“Kamu misalkan dukung Agus, saya Anies, kamu dukung Ahok, sekarang yang terpilih gubernur siapa? Gubernur Jakarta, iya dong, ayo dong ajak kita ngomong, jangan terus dia maunya sendiri, memang ini DPRD punya Pras? Punya pimpinan, punya satu partai?” katanya.
Lulung pun sesumbar jika alasan tidak digelarnya sidang paripurna istimewa karena ketiadaan anggaran, ia siap membiayai semua keperluan yang hadir. Terpenting, kata dia, sidang itu harus diadakan agar aturan yang ada bisa dilaksanakan.
“Kalau dia enggak mau, kita anggarin, kalau enggak ada duit, pakai duit saya, duit Haji Lulung entar, duit saya,” ujar Lulung.
Ketua DPRD DKI Prasetyo Edi Marsudi mengatakan, sidang paripurna istimewa untuk pidato politik gubernur baru tak harus digelar. Politikus PDIP itu mengatakan, tak ada aturan baku yang mengatur pelaksanaan paripurna istimewa tersebut.
“Bukan tidak ada, memang enggak diatur, kalau diaturnya ada, saya mau (menggelar sidang paripurna istimewa),” kata Prasetyo di lokasi yang sama.
Prasetyo mengatakan, ketika Ahok maupun Djarot dilantik sebagai gubernur oleh Presiden Joko Widodo, tak ada rapat paripurna istimewa. Kedua orang itu memang dilantik dalam situasi yang berbeda, yaitu menggantikan gubernur sebelumnya yang tidak bisa mengakhiri periode kepemimpinan hingga selesai.

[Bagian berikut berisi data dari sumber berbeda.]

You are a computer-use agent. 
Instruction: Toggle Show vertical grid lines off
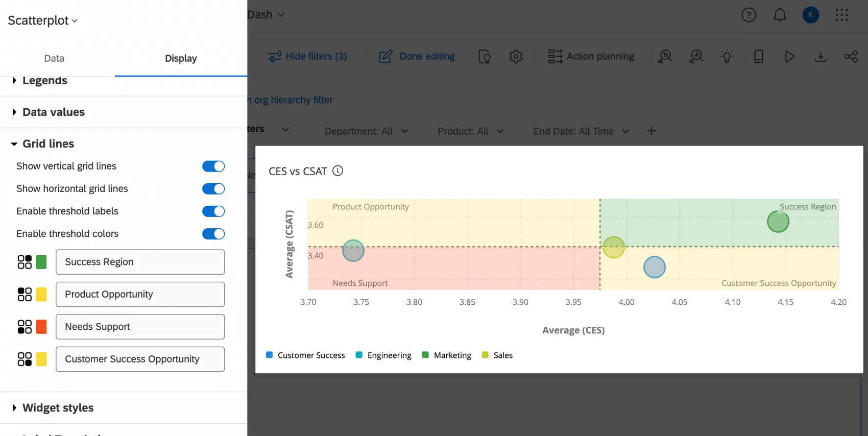click(213, 166)
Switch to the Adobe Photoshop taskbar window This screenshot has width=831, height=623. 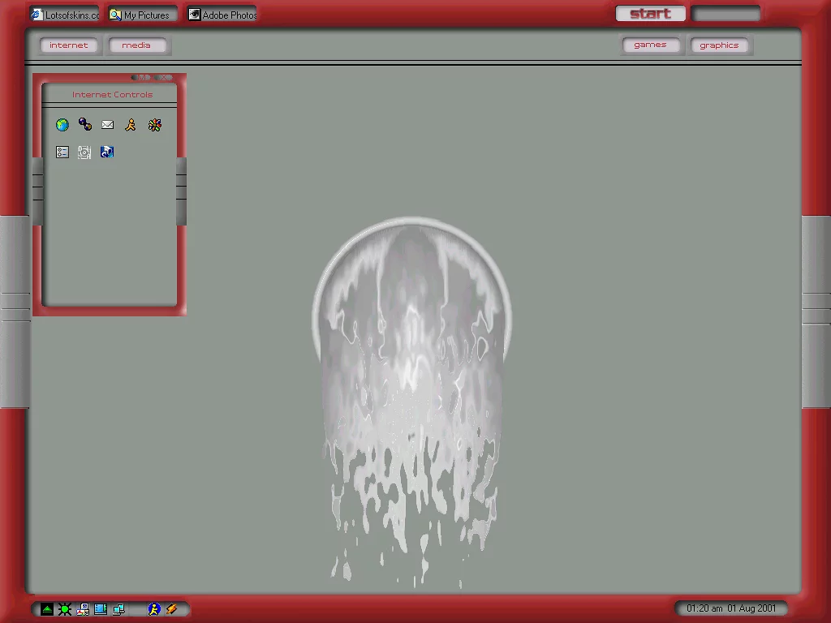coord(222,15)
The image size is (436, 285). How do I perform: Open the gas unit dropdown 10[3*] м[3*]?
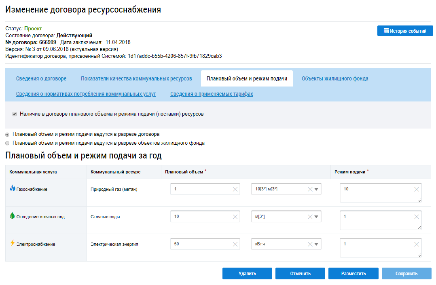click(317, 189)
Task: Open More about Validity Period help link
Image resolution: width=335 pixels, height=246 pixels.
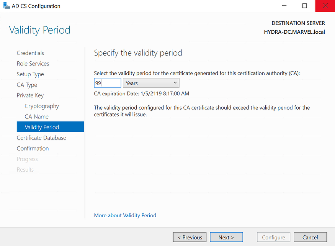Action: click(x=125, y=215)
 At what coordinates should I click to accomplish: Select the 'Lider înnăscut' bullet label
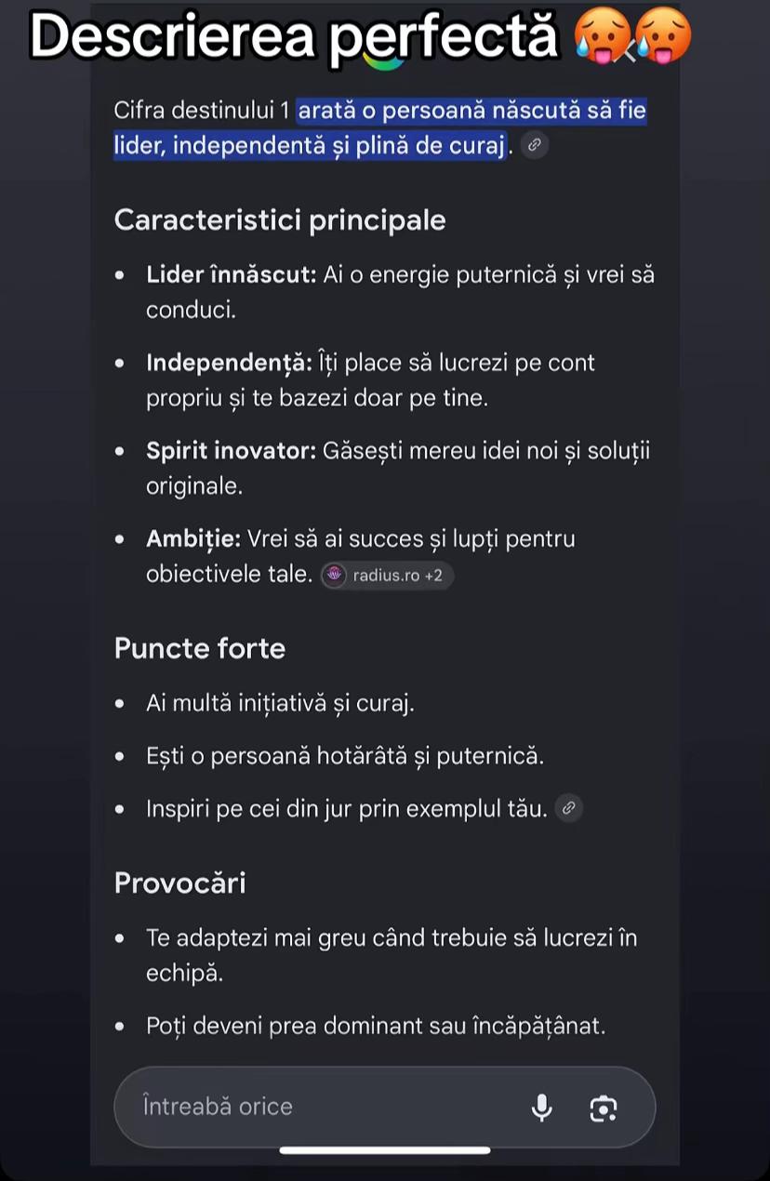point(232,275)
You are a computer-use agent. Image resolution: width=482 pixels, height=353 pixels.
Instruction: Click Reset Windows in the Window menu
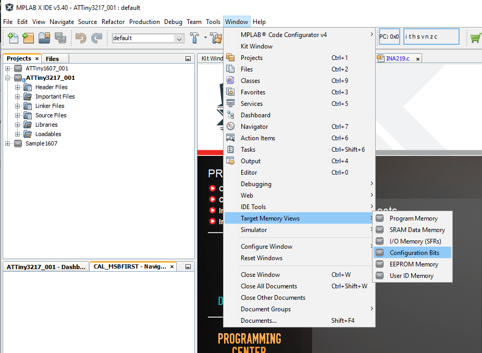point(262,258)
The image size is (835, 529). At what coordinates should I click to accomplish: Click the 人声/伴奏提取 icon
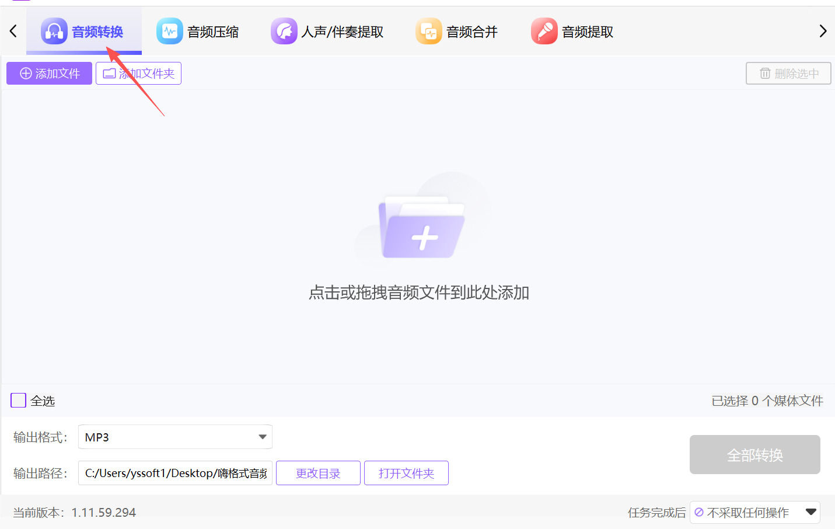[x=284, y=32]
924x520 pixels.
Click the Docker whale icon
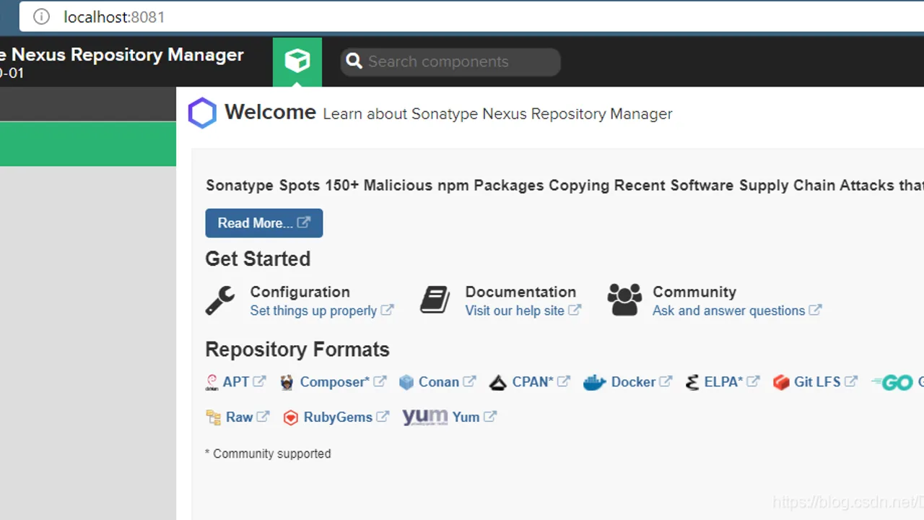tap(594, 382)
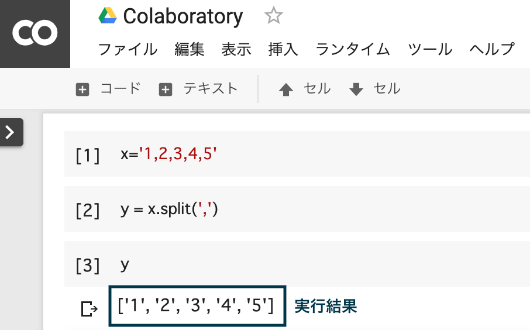The image size is (530, 330).
Task: Open the ヘルプ menu
Action: [x=492, y=49]

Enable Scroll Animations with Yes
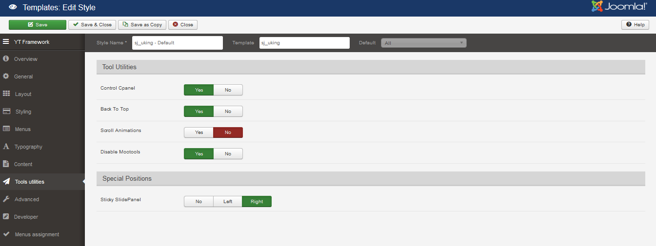(x=199, y=132)
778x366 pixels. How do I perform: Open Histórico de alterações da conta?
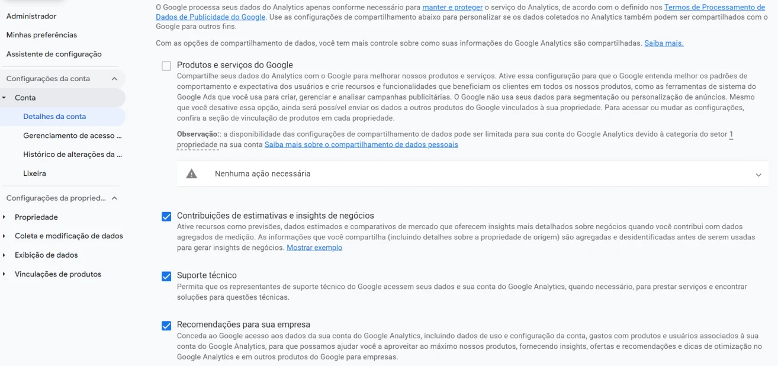point(72,155)
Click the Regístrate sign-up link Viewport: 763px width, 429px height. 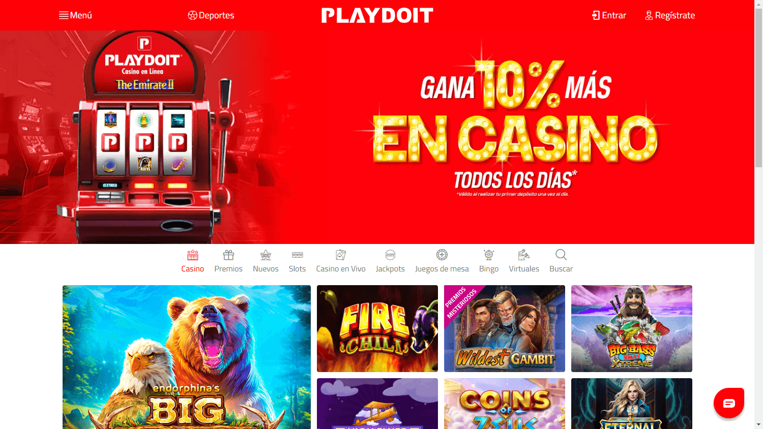[670, 15]
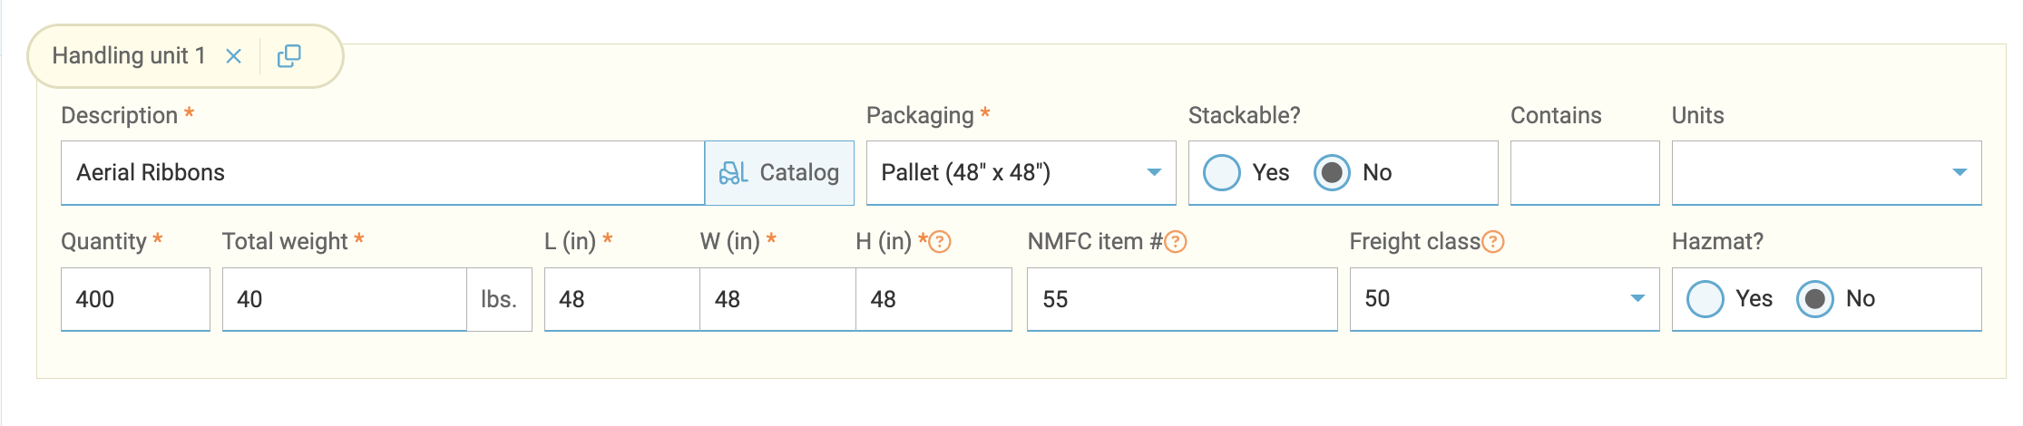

Prasetyo malah mempersilakan Anies-Sandi untuk langsung bekerja menunaikan janji-janjinya selama kampanye Pilkada DKI 2017. “Sekarang kerja saja sudah. Ada nanti waktunya pada saat paripurna apalah, bisa kan dilaksanakan, diselipkan di situ,” ujarnya.
Sebelumnya, Gubernur Anies mengatakan, enggan berbicara lebih jauh terkait program dan rencana kerjanya sebelum pidato di depan anggota dewan. Dia beralasan, tak etis jika berbicara program tetapi belum menyampaikan gagasan dan visi sebagai gubernur terpilih di hadapan DPRD DKI. (Editor: Erik Purnama Putra).